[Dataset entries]
----

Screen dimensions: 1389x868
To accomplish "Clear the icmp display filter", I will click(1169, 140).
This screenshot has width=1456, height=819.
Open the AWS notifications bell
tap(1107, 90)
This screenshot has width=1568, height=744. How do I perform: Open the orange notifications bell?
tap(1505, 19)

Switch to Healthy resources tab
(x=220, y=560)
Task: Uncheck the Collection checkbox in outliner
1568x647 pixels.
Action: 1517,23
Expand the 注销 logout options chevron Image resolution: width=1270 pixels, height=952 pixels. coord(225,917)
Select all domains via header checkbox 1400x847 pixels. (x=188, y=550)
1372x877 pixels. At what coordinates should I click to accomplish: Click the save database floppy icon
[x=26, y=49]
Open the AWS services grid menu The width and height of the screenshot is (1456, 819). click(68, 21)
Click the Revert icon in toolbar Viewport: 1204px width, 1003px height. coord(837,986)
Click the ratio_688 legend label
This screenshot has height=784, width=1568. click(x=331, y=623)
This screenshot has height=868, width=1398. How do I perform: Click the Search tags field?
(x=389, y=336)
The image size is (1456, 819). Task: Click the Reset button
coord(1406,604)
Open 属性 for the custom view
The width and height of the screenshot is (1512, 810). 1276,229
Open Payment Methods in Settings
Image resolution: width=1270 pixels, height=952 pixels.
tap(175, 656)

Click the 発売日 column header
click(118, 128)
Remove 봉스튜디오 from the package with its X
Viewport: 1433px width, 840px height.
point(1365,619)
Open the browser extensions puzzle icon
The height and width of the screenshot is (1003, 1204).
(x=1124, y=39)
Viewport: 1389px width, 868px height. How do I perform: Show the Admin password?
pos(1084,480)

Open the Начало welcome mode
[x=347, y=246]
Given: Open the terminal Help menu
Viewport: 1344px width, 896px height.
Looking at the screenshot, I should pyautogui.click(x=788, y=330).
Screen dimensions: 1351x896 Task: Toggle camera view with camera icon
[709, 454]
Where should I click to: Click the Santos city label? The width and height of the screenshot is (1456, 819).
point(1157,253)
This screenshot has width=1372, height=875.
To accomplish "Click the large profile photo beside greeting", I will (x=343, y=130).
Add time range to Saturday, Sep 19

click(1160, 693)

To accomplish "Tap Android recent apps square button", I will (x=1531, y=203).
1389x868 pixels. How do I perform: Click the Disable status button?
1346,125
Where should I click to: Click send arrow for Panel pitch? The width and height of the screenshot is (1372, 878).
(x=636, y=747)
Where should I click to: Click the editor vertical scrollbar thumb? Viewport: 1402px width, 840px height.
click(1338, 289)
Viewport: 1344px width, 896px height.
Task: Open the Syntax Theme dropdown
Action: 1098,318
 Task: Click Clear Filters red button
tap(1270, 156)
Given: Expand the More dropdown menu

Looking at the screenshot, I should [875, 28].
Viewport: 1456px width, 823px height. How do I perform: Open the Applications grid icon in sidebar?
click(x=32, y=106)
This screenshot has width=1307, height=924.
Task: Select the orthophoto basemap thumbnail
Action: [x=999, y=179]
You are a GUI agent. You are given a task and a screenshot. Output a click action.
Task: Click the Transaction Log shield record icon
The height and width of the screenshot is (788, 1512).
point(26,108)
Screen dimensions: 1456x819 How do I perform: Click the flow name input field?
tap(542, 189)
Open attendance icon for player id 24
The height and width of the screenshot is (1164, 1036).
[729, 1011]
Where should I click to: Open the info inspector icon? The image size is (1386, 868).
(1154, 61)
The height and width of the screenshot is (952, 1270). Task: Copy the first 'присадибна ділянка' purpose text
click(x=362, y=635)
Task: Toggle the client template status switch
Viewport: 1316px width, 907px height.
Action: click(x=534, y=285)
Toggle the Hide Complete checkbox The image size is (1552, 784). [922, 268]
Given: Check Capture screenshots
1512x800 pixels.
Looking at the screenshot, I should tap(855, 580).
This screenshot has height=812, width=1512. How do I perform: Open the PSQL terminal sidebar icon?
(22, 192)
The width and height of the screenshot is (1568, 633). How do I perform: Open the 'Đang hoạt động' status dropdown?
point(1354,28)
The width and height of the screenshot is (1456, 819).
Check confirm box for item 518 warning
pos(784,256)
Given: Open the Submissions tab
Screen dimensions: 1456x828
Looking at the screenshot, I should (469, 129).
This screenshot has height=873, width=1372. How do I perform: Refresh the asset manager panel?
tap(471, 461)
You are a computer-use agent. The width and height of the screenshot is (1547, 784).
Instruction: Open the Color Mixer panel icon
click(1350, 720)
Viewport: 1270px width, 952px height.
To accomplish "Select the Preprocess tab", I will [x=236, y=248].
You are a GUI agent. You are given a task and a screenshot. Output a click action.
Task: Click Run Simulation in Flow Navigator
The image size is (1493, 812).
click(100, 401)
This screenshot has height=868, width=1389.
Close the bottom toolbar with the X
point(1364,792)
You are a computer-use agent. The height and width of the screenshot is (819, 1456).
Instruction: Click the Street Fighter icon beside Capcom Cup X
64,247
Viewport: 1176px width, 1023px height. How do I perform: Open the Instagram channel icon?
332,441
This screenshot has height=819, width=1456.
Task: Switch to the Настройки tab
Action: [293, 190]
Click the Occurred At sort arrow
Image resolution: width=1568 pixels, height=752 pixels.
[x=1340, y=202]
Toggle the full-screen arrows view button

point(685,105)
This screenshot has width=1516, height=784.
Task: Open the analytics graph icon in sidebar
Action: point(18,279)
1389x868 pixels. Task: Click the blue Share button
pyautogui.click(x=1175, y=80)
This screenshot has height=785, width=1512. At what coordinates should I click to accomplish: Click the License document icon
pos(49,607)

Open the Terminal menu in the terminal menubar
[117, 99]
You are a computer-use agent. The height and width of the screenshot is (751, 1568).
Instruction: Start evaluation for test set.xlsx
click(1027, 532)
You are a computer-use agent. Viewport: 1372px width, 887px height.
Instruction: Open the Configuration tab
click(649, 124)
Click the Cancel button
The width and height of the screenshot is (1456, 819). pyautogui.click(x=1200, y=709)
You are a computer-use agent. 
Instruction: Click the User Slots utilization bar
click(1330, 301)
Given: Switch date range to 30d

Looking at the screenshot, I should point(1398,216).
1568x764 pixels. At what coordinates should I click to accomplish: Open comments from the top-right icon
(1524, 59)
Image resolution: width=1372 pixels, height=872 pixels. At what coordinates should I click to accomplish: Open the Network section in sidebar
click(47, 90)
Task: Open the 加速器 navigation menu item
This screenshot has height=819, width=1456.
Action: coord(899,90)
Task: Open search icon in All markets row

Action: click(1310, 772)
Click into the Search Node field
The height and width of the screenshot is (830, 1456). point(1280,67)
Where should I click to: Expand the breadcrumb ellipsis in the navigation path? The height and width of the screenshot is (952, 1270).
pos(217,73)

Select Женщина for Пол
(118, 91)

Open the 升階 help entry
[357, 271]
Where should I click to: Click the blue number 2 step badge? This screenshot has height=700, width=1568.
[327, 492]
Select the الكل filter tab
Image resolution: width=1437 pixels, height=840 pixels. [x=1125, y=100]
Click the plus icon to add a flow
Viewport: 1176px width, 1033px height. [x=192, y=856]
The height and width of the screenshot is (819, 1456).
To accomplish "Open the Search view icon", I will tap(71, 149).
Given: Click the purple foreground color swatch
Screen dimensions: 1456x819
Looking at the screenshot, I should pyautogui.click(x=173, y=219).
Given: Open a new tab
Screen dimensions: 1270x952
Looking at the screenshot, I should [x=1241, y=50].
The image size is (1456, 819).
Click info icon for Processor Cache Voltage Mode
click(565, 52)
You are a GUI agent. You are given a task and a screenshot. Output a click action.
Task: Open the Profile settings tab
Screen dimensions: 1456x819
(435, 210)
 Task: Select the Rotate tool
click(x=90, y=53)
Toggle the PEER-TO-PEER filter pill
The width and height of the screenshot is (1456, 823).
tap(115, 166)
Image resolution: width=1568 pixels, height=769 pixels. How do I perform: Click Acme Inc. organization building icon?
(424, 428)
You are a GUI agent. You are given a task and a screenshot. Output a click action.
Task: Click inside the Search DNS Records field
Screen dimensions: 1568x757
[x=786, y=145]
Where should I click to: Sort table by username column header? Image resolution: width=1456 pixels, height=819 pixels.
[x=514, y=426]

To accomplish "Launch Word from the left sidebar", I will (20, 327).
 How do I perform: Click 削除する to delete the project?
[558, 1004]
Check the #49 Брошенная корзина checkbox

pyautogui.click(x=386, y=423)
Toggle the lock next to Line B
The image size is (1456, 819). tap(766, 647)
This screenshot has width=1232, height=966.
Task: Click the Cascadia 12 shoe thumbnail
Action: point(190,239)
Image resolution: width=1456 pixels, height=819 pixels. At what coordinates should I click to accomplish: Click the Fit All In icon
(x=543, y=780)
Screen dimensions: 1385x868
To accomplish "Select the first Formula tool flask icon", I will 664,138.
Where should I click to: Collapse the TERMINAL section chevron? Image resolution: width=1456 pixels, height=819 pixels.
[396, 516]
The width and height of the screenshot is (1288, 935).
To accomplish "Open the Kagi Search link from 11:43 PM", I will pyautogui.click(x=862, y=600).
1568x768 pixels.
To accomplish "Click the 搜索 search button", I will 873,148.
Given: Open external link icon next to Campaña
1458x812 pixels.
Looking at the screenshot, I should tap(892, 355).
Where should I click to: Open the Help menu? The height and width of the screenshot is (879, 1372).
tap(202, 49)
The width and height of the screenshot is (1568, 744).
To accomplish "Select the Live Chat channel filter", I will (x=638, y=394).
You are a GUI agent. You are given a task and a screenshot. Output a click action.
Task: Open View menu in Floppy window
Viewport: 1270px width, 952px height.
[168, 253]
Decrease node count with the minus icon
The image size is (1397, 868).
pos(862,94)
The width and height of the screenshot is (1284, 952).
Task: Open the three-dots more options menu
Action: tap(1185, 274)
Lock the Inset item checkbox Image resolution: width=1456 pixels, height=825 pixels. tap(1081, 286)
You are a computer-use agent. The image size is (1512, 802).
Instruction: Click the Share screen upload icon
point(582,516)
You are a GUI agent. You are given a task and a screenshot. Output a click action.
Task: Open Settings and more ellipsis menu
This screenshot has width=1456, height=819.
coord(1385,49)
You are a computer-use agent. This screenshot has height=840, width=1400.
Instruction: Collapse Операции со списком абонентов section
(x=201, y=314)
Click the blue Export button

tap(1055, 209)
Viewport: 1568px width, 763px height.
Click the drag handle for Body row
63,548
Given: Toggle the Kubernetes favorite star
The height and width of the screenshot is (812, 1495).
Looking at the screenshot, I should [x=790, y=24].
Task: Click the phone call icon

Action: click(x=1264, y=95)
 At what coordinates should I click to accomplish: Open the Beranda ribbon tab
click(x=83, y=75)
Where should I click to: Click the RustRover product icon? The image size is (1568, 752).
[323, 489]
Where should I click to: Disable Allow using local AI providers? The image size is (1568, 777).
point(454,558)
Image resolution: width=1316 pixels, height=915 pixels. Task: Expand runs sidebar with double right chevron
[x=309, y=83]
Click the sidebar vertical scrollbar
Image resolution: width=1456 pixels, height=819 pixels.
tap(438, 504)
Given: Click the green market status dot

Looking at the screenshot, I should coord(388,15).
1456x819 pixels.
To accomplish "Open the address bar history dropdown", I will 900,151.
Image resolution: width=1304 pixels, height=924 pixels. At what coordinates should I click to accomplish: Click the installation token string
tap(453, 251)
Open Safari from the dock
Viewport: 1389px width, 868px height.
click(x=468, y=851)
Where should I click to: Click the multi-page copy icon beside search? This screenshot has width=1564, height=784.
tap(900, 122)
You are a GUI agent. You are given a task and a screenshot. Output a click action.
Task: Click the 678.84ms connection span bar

----

• TASK STATEMENT: Filter the entries above down to the lines containing the word "link".

• OUTPUT:
To accomplish "Open the Kagi Search link from 11:43 PM", I will pyautogui.click(x=862, y=600).
Given: Open external link icon next to Campaña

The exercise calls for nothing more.